Her work on how women’s lives are made visible through patronage has been a constant theme in her research. For instance, Pleasure and Politics at the Court of France: The Artistic Patronage of Queen Marie de Brabant (1260-1321) (Brepols 2015) examines the commissions of Marie de Brabant, queen of France, and analyzes how the dynamics of her patronage played a primary role in transforming conceptions of court, culture, and queenship. Using an interdisciplinary methodology, she explores how Marie’s patronage, taking the form of manuscript illumination, sculpture, stained glass, and architecture, as well as literature, music, science, history, genealogy, ritual, and finery, set a trend for courtly consumption for the remainder of the medieval period. Nearly always political in nature, her commissions were nonetheless sumptuous to behold, whether secular or sacred in content.
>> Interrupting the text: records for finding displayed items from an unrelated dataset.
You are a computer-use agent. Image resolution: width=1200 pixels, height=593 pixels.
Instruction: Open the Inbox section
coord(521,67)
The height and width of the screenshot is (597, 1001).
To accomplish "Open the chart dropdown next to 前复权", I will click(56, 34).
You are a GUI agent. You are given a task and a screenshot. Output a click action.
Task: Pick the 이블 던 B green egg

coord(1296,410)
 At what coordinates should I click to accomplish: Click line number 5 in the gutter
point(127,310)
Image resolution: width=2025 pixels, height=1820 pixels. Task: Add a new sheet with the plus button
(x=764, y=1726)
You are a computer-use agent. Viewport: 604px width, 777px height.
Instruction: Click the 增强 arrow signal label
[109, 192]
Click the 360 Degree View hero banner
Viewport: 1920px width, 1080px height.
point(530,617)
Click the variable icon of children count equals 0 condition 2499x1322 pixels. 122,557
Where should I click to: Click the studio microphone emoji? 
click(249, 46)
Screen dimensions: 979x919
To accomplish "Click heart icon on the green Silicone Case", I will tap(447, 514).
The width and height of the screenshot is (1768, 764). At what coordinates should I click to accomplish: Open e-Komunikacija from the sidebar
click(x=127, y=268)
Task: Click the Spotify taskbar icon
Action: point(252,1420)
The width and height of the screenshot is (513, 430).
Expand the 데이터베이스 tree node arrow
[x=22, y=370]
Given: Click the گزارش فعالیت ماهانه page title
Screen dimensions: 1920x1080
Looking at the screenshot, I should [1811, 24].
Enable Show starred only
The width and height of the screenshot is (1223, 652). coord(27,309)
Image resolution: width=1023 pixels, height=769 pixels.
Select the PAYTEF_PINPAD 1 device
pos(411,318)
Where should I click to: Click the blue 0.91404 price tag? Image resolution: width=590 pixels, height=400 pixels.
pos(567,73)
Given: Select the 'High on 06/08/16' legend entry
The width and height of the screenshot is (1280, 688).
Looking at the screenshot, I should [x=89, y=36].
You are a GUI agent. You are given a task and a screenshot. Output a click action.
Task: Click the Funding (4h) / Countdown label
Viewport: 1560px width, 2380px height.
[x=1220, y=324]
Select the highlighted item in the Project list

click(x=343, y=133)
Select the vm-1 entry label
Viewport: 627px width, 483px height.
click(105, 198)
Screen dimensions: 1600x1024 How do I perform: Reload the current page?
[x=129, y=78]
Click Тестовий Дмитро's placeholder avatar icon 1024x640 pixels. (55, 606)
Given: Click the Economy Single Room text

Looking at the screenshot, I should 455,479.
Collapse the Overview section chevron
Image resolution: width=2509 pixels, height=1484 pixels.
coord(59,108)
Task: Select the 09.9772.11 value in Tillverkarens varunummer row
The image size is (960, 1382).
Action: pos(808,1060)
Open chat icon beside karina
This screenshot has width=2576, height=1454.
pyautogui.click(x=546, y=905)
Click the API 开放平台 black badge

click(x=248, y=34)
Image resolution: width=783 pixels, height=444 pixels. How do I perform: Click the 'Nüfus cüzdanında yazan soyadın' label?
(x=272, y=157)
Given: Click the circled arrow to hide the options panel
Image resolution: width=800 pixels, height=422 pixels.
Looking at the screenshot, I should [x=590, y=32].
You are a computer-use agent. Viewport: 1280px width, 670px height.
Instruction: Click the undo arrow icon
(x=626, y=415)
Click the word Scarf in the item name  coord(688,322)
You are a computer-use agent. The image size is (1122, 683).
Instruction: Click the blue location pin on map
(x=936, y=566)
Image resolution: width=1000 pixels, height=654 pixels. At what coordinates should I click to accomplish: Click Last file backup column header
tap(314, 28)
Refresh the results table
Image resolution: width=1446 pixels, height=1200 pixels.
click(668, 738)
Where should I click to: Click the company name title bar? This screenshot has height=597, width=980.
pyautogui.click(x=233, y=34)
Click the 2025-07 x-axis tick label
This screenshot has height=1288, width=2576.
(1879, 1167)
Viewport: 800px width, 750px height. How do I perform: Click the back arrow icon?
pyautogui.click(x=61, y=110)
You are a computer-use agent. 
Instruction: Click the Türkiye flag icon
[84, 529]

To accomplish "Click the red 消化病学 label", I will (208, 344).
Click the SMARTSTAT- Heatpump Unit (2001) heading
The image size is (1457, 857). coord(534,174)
Hamilton’s ongoing interest in questions of space and place have led her to a variety of expressions. One is her forthcoming book, The Ceremonial Landscape: Geography, Gender, and Art in Late Medieval France, focusing on how the individual and cooperative commissions of a group of married and widowed women took advantage of their geographical complexity. Another is her nascent project, Mapping Medieval Women’s Patronage, brought to life in the first Kress Summer Institute on Digital Mapping and Art History. Hamilton is collaboratively crafting a digital map that will thematically, geographically, and temporally document the local and international connections between these women and their peers. The combination of data and interactive map will ask new spatial questions of the material that are best brought to light in this digital format. Indebted to explorations of the Digital Humanities in the classroom, it will eventually be housed on a website that allows digital modeling and mapping of medieval patronage to demonstrate a medieval interconnectedness of the process as well as one existing in modern scholarship.
Hamilton is convinced that when teaching and research are combined this synthesis works to everyone’s greatest benefit. Her teaching allows her to look far beyond Europe in the late-thirteenth and early-fourteenth centuries. She loves watching students have their first contact with art history in the Survey of Art and then seeing them develop a visual eye in intermediate and upper-level classes. Especially in her Medieval courses she looks at the whole of Europe and the Mediterranean, studying Greek Byzantium, the Latin West, and the Persian and Islamic worlds to the east and south.
Hamilton chose to teach for a variety of reasons: to alert students to the wider world, to provoke them to analyze the visual and textual with a critical eye and mind, and to compel them to engage in cultural and societal debates often rooted in the past but still relevant to the present. The art and architecture of antiquity and the Middle Ages in particular allows twenty-first-century students students to reevaluate their opinions about topics with which they are unfamiliar. Yet, by familiarizing themselves with the the ancient, medieval, and early Renaissance worlds, students can view the unfamiliar in the modern world with a more open, well-informed mind.
Outings to Charlottesville, Washington, Baltimore, and New York are a regular requirement of her courses. Closer to home, Hamilton uses objects from The University of Richmond’s extraordinary permanent collection and Ralph Adams Cram’s neo-Gothic campus, as well as the objects and spaces of the VMFA and Agecroft Hall at every opportunity, in the belief that there is no substitute for gazing at and, whenever possible, handling the original.